The Private Lives of Pippa Lee
It's always a relief when the author of a novel decides to take its film adaptation into her own hands, especially if the author also happens to be a fairly seasoned writer-director for the screen. In The Private Lives of Pippa Lee, Rebecca Miller recreates her original character study in her own image, bringing the story of a misguided youth-turned-Stepford Wife to brilliant, riveting life.
The film starts off quietly, with the kind of domestic dinner party scene we've come to expect from tales of unfulfilled suburban housewives such as these, but the event actually turns out to be in honor of Pippa's fiftieth birthday. I must admit it took me more than a few minutes to accept Robin Wright Penn (Forrest Gump, Nine Lives) as a fifty-year-old woman; even with the aging makeup, the forty-three-year-old actress' youthful glow still manages to emanate. However, there is a method to this casting choice; it quickly becomes apparent that Pippa's physical appeal is an integral part of her character, a beguiling mask that has always brought her just as much trouble as it has helped her to avoid.

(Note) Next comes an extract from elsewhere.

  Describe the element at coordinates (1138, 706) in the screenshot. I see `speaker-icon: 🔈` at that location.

Pippa is a doting wife to her much older husband (Alan Arkin) and a loving mother to her son and daughter, even in the face of their disapproval, but there is little life or substance to her. Penn's interpretation of the character is a remarkable transformation, as she uses a much higher vocal register and carries herself with almost no conviction or purpose. Her Pippa—at least for the first part of the film—is a bit of a ghost, a stark contrast to the independent, inaccessible roles the actress has often portrayed in the past. When Pippa makes the terrifying discovery that she is having a nervous breakdown, the character is inspired to reexamine all the traumas that have led her to her quiet suburban life, and she—and Penn—take an acute turn right before our eyes. Pippa gives up her mask, revealing a resilient woman who is both piteous and funny as she drives herself mad.

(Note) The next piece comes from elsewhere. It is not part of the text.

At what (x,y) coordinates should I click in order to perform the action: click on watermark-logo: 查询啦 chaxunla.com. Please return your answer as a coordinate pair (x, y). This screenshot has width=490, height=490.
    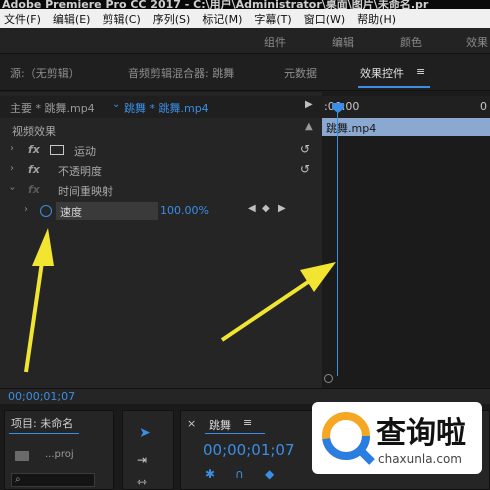
    Looking at the image, I should click on (397, 438).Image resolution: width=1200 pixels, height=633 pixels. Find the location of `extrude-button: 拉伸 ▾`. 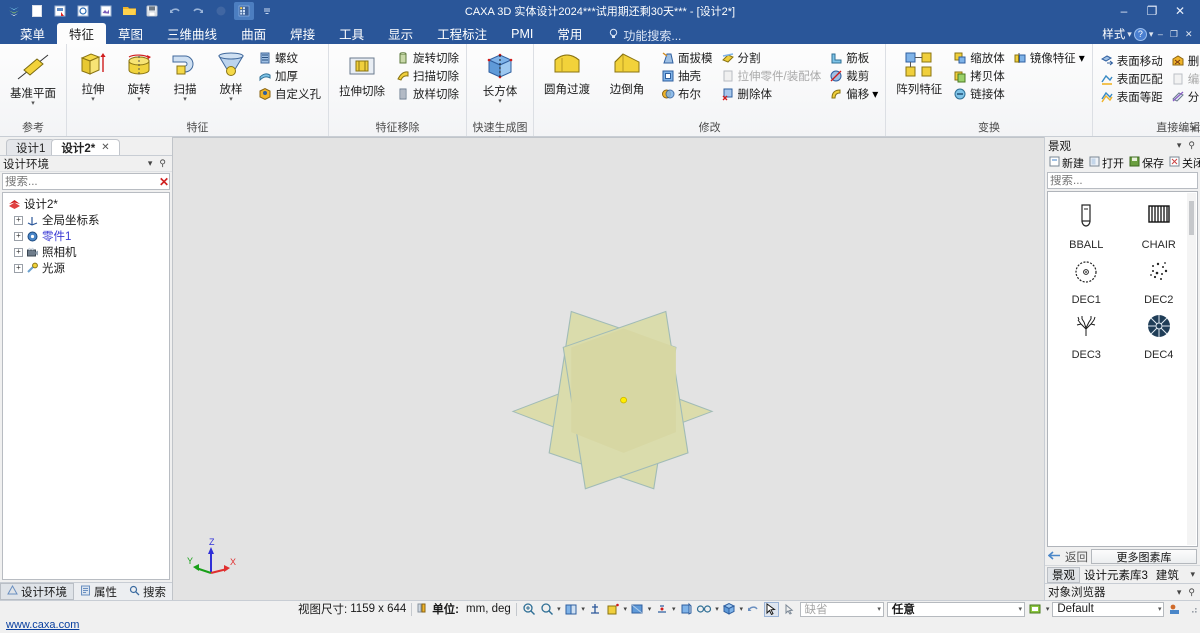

If you haven't read the book (which I haven't), the film is delightfully unpredictable. I was pleasantly surprised to be transported to Pippa's unorthodox childhood, to spend so much time on her carousel of questionable caretakers, from her speed addict mother (the wonderful Maria Bello) to her über-cool, über-liberal Aunt Kat (Julianne Moore). As a Gossip Girl skeptic, I gave a huge sigh when Blake Lively first appeared as teenage Pippa, but she turned out to be surprisingly effective, standing her ground in the formidable shadow of Penn. A scene between Lively and Bello in which Pippa takes her mother's drugs as an experiment in empathy is absolutely heart wrenching.
Winona Ryder is also a surprising highlight as Pippa's extremely neurotic, needy, and often hysterical friend. She provides a hilarious counterpoint to Penn, sweating the small stuff very publicly while Pippa suffers a lifetime of disaster in complete silence.
To reveal more about Pippa's past (and future) would detract from the joy of watching it unfold on screen—and it is an utter joy, even as upsetting as the protagonist's circumstances sometimes are. Though I have yet to read Miller's book, I would imagine that Pippa's tale of rediscovery could not have found a better interpretation.